Seniors, people with disabilities, and other SSA beneficiaries face stronger protections against unauthorized access to their Social Security records because political appointees and certain special government employees are barred from beneficiary systems and key systems (e.g., Numident, Master Beneficiary Record) are explicitly protected.
Individuals whose Social Security records are improperly accessed gain a concrete remedy: at least $5,000 per violation or actual damages, the possibility of punitive damages for willful/grossly negligent disclosures, and recovery of attorneys' fees and costs, improving access to justice and deterrence against misuse.
Beneficiaries and the public get faster and clearer oversight when breaches occur because the SSA Inspector General must investigate and report to Congress quickly (including risk assessments on privacy, cybersecurity, and national security) and agencies must notify affected individuals about enforcement actions.
Federal political appointees and special government employees may be unable to access beneficiary data needed for legitimate oversight, transition, or policy work, potentially slowing implementation and hindering accountability.

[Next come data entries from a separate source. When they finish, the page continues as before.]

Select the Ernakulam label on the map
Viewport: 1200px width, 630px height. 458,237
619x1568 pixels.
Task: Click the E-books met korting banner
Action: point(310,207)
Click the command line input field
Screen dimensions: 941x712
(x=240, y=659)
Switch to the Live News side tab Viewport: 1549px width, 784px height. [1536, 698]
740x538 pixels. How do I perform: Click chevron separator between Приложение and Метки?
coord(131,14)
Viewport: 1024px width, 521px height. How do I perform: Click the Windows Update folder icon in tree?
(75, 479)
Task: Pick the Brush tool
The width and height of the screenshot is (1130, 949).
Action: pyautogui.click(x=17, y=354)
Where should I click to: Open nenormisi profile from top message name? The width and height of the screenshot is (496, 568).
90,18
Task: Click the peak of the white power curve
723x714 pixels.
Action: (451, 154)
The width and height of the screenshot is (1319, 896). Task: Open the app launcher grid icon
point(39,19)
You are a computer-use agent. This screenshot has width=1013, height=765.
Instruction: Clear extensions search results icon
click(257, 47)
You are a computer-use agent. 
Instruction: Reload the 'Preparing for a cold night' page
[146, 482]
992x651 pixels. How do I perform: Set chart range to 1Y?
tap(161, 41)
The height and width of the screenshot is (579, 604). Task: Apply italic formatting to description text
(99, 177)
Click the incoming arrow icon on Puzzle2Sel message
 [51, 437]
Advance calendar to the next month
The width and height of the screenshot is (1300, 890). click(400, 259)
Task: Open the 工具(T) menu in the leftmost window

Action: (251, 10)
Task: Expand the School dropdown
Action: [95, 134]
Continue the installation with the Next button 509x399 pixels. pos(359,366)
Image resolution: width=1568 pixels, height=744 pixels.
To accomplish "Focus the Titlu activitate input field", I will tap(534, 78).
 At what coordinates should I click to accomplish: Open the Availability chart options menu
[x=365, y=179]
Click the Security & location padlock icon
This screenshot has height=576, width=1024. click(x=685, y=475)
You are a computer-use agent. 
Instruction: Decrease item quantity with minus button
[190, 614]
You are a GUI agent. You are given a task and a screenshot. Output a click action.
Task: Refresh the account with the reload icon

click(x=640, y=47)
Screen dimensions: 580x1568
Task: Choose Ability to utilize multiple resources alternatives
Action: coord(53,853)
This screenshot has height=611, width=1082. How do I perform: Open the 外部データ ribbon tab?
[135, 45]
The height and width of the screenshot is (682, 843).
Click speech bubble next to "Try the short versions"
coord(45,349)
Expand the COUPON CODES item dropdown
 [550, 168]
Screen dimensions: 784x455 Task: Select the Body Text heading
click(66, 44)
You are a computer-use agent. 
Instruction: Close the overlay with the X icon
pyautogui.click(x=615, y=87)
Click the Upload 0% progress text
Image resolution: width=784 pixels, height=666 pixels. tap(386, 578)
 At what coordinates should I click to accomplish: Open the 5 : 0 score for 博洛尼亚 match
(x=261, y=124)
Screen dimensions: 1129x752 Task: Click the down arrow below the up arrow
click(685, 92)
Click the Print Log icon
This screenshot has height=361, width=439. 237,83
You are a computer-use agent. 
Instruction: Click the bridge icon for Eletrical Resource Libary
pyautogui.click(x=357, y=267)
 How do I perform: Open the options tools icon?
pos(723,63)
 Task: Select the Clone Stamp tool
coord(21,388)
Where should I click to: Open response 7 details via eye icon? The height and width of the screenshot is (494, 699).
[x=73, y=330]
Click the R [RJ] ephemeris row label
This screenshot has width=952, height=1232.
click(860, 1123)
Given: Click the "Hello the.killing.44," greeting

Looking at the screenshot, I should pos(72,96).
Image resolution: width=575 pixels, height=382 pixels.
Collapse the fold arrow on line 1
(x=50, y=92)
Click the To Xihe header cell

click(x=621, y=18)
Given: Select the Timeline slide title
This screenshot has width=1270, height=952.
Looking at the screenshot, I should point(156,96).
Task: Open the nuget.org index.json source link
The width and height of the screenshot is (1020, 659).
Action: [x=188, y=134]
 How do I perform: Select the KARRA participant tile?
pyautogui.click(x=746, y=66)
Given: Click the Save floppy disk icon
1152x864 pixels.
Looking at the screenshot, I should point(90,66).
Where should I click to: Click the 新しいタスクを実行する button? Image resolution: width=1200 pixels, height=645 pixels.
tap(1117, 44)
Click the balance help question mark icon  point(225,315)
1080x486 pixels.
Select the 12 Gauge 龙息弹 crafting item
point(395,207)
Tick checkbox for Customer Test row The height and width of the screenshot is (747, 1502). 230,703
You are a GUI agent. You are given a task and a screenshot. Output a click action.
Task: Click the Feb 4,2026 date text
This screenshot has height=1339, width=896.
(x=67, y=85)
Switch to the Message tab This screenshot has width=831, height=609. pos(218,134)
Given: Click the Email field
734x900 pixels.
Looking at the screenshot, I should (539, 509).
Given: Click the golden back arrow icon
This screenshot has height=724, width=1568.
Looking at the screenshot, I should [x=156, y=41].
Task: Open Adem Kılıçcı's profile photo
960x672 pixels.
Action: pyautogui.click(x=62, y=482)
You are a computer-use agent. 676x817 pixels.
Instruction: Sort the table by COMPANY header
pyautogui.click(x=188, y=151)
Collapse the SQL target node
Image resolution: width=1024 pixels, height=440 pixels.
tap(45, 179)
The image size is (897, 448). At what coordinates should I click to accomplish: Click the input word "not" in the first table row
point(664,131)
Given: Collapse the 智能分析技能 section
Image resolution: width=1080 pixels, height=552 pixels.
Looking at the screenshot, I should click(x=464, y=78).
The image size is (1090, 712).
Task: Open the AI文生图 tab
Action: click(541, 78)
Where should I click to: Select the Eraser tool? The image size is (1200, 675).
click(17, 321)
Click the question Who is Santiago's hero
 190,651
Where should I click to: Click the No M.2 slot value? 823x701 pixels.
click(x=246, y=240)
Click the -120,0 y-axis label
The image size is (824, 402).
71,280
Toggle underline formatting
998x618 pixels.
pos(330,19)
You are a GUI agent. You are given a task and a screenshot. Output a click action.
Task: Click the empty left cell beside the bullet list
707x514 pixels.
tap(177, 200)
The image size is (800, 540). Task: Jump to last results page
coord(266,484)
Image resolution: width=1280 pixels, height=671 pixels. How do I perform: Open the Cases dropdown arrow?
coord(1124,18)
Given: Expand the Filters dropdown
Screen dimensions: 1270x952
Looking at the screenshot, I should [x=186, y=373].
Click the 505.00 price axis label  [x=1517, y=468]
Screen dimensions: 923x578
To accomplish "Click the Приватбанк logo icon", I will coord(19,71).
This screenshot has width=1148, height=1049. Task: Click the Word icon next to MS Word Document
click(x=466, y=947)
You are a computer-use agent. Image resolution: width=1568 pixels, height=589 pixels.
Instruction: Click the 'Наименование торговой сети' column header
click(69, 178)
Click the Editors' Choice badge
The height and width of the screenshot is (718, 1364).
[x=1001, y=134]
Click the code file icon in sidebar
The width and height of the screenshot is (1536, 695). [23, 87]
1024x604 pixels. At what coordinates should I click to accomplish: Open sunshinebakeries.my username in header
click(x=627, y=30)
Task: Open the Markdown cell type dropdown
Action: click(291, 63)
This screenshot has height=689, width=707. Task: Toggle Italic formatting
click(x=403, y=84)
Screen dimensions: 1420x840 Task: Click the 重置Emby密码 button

Mandatory per-violation penalties (at least $5,000) and expanded remedies could produce large liability from breaches involving many records and increase litigation costs for agencies and others, raising potential taxpayer costs or diverting program funds.
Victims of past misconduct or people who discover breaches late may be unable to obtain relief because the amendments are prospective and there is a two‑year discovery statute of limitations, leaving some harmed individuals without remedies.
Based on analysis of 7 sections of legislative text.
Bars political appointees and certain contractors from accessing Social Security beneficiary systems, creates a private right to sue for negligent unauthorized access/disclosure, and adds IG and GAO reporting requirements.
Prohibits political appointees and certain short‑term federal contractors from accessing Social Security beneficiary data systems and creates a new private right to sue for negligent unauthorized access or disclosure. It requires the Social Security Administration Inspector General to investigate disclosures/accesses, directs GAO to report on effects and investigations, preserves a specific regulatory text unchanged, and makes the new rules apply only to violations on or after enactment.